* What needs to be done
Output all records precisely as written.

* Exercise data
+++++

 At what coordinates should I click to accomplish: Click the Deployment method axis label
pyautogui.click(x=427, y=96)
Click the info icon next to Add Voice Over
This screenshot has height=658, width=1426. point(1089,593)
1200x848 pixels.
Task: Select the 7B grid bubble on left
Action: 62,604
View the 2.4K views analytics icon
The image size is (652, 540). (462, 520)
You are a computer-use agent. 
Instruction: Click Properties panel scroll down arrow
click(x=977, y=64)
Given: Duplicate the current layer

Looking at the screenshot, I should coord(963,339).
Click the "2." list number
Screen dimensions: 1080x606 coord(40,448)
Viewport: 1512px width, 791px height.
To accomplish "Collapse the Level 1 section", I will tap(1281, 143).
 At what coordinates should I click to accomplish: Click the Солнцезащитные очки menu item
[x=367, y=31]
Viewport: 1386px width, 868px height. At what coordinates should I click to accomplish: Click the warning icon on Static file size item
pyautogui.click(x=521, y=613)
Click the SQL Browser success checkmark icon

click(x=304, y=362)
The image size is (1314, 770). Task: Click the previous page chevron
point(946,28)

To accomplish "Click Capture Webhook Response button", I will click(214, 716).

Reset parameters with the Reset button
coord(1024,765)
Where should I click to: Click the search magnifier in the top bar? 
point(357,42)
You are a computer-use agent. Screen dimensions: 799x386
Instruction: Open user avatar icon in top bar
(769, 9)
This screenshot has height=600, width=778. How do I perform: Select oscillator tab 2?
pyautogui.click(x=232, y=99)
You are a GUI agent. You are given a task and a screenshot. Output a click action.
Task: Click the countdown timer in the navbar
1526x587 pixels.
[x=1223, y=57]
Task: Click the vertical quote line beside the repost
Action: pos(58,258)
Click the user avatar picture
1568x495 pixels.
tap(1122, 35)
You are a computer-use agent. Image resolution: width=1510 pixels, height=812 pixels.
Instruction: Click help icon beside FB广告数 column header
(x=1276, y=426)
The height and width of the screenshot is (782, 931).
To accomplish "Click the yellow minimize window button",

+++++

* Result below
 At what coordinates should I click to accomplish: Click the Deployment method axis label
pyautogui.click(x=427, y=96)
Click the info icon next to Add Voice Over
This screenshot has height=658, width=1426. point(1089,593)
1200x848 pixels.
Task: Select the 7B grid bubble on left
Action: 62,604
View the 2.4K views analytics icon
The image size is (652, 540). (462, 520)
You are a computer-use agent. 
Instruction: Click Properties panel scroll down arrow
click(x=977, y=64)
Given: Duplicate the current layer

Looking at the screenshot, I should coord(963,339).
Click the "2." list number
Screen dimensions: 1080x606 coord(40,448)
Viewport: 1512px width, 791px height.
To accomplish "Collapse the Level 1 section", I will tap(1281, 143).
 At what coordinates should I click to accomplish: Click the Солнцезащитные очки menu item
[x=367, y=31]
Viewport: 1386px width, 868px height. At what coordinates should I click to accomplish: Click the warning icon on Static file size item
pyautogui.click(x=521, y=613)
Click the SQL Browser success checkmark icon

click(x=304, y=362)
The image size is (1314, 770). Task: Click the previous page chevron
point(946,28)

To accomplish "Click Capture Webhook Response button", I will click(214, 716).

Reset parameters with the Reset button
coord(1024,765)
Where should I click to: Click the search magnifier in the top bar? 
point(357,42)
You are a computer-use agent. Screen dimensions: 799x386
Instruction: Open user avatar icon in top bar
(769, 9)
This screenshot has height=600, width=778. How do I perform: Select oscillator tab 2?
pyautogui.click(x=232, y=99)
You are a GUI agent. You are given a task and a screenshot. Output a click action.
Task: Click the countdown timer in the navbar
1526x587 pixels.
[x=1223, y=57]
Task: Click the vertical quote line beside the repost
Action: pos(58,258)
Click the user avatar picture
1568x495 pixels.
tap(1122, 35)
You are a computer-use agent. Image resolution: width=1510 pixels, height=812 pixels.
Instruction: Click help icon beside FB广告数 column header
(x=1276, y=426)
The height and width of the screenshot is (782, 931).
To accomplish "Click the yellow minimize window button",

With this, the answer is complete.